Love, Lucy is the New School Free Press’ weekly advice column, where writers anonymously share thoughtfully researched solutions to your questions about life. Send submissions through Love, Lucy’s official Google Form, and you might hear back from Lucy herself.
Dear Lucy,
Lucy, I’m feeling a bit isolated and have trouble making new friends at college. All of my old friends are starting to drift away from me. What’s the best way to connect with people and build meaningful friendships?
From,
Solo But Searching
Dear Solo But Searching,
The college journey can be one of the most transformative experiences in life, especially if it takes you far from home. Upon reading your submission, I thought back to my first year here at The New School and I can confirm that you’re not alone in well, feeling alone.
As an introvert who moved across the country to attend school here in New York City, I had similar thoughts. I certainly didn’t know anyone in the city, let alone this side of the U.S. I also felt like I was growing out of some of the friendships I made when I was at home, so yes, it’s completely natural to feel this way.
It may be easy to just go the “academic weapon” route and prioritize classes over social interaction, but we weren’t designed to be isolated all the time. According to an article that was published by the National Institutes of Health, “Humans are inherently social. We are not special in this way; it is hard to think of any animal for whom the regulation of social behaviour is not important.” Plus, human interaction is beneficial for physical, mental, and emotional support. If you’ve ever been on the phone with a family member or close friend for over an hour, doesn’t it make you feel good? That’s why socializing is so important.
So don’t worry, Solo But Searching. I’m here to make sure your college experience isn’t just about surviving classes but also about building the connections that make these years enjoyable. Let’s talk about some ways to put yourself out there and narrow down your search for connections.

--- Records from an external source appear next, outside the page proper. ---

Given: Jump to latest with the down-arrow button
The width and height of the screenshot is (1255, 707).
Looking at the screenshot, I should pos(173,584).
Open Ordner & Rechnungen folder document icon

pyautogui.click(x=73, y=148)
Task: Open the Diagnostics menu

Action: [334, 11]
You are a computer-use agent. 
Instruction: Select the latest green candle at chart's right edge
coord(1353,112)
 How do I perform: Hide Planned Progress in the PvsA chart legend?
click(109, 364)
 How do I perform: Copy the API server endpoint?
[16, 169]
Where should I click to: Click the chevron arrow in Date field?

Learn how to love being independent
This might sound counterintuitive, but it’s important to learn how to be a good friend to yourself first. By learning the value of being your own best friend and having fun on your own, you’ll know how to build stronger friendships with others.
Licensed clinical psychologist and life coach, Dr. Patricia S. Dixon shared in an interview with Bustle that “Solo activities are seen not as a sign of loneliness but as a testament to one’s self-esteem and confidence.” So no, treating yourself to dinner for one, solo tickets to an upcoming movie, or simply a cozy night on your own are not going to make people think you’re lonely. And even if they do, who cares what they think anyway? It’s your life, not theirs.

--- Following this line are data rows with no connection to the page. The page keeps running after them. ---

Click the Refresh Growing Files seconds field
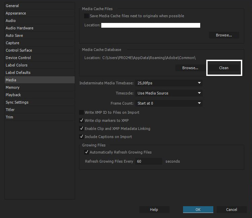This screenshot has width=252, height=218. pos(149,161)
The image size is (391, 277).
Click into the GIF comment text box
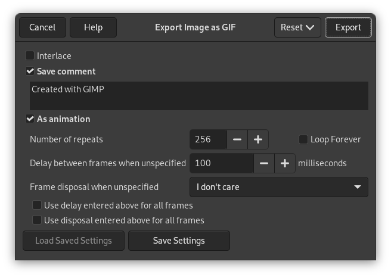[x=198, y=96]

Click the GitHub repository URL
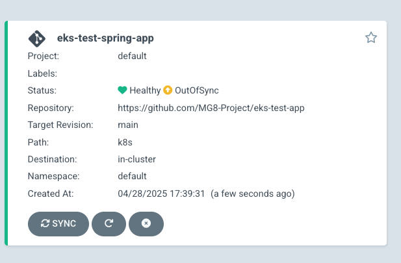pos(211,108)
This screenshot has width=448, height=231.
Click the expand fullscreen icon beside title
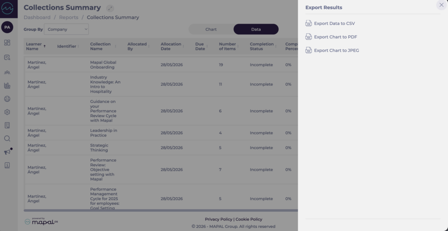110,8
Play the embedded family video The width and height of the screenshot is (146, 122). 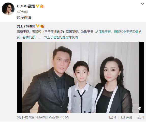pos(81,78)
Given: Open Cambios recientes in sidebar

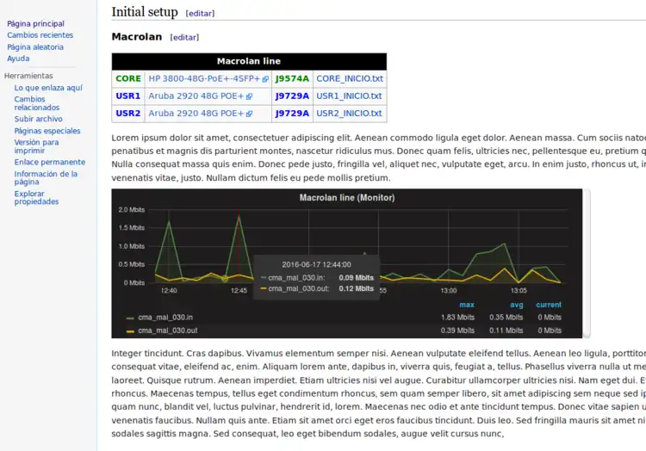Looking at the screenshot, I should 40,35.
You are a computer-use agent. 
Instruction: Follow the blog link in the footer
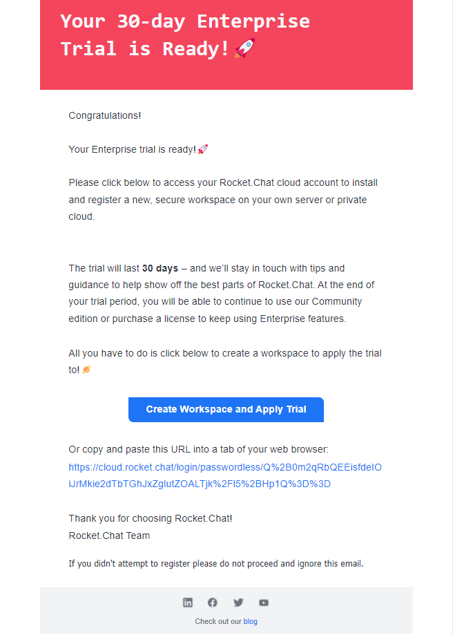[x=250, y=621]
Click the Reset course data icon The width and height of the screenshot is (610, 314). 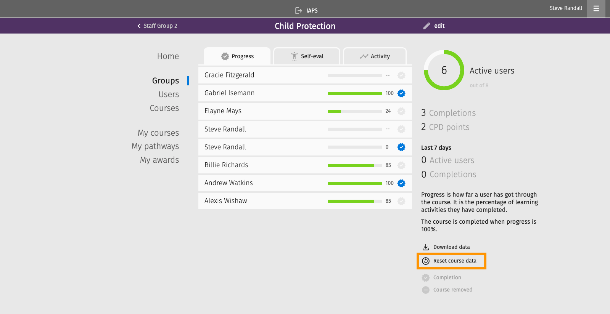pos(426,261)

Connect with roommates + suitemates (if you have them)
If you’re a first-year, you’re more than likely living in the dorms. Your roommates are the perfect friend candidates and befriending them will make your dorm life all the more enjoyable.
You could do this in a variety of ways, whether that’s striking up a conversation about classes, preparing a meal together if you enjoy cooking, or maybe investing in some games you can play together. I know Cards Against Humanity is an essential in my living space. The bond between roommates is strong if you guys get along, so I definitely recommend capitalizing on that.
Residential Advisors (RAs), also host a variety of events to build community within the dorms. So even if you don’t connect with your roommates quite yet, attending events that spark your interest will at least bring you to peers who share similar passions.
Join clubs or extracurriculars
If you take anything away from this article, I hope it’s this. The New School may not be revered for its extracurricular activities, but that doesn’t mean you should avoid them entirely.
Narwhal Nation has some good opportunities you can take advantage of, with clubs pertaining to various art mediums, design, social justice, and countless more. Or (shameless plug), you could join the New School Free Press if you’re interested in writing. Joining clubs is actually how I made the majority of my friends that I have now, so I can’t recommend this tip enough.
However, if you’re looking to broaden your horizon outside of campus, you could join a fitness group at a gym close to you, join an art class that doesn’t pertain to school, or you could look for opportunities within your work if you’re employed, which brings me to my next point.
Strike up a conversation with co-workers
According to Indeed, “Making friends with coworkers can help boost on-the-job morale, improve your productivity, contribute to a better overall work-life balance and make employees more comfortable asking for help without fear of being judged.”
Other tips they share include working in common areas, making small talk, and planning activities outside of work. Another small thing that goes a long way is saying “hi” and “bye.” What starts as a simple greeting and farewell can easily turn into conversations as time goes on. Even if it’s just small talk, you’re making a big step towards a possible friendship.
At the end of the day, finding the balance between being proactive about finding friendships and letting things happen naturally is key. Make conscious efforts, but don’t dwell too much if the friendship isn’t progressing as quickly as you’d like. Good luck, Solo But Searching. I hope you find what you’re looking for!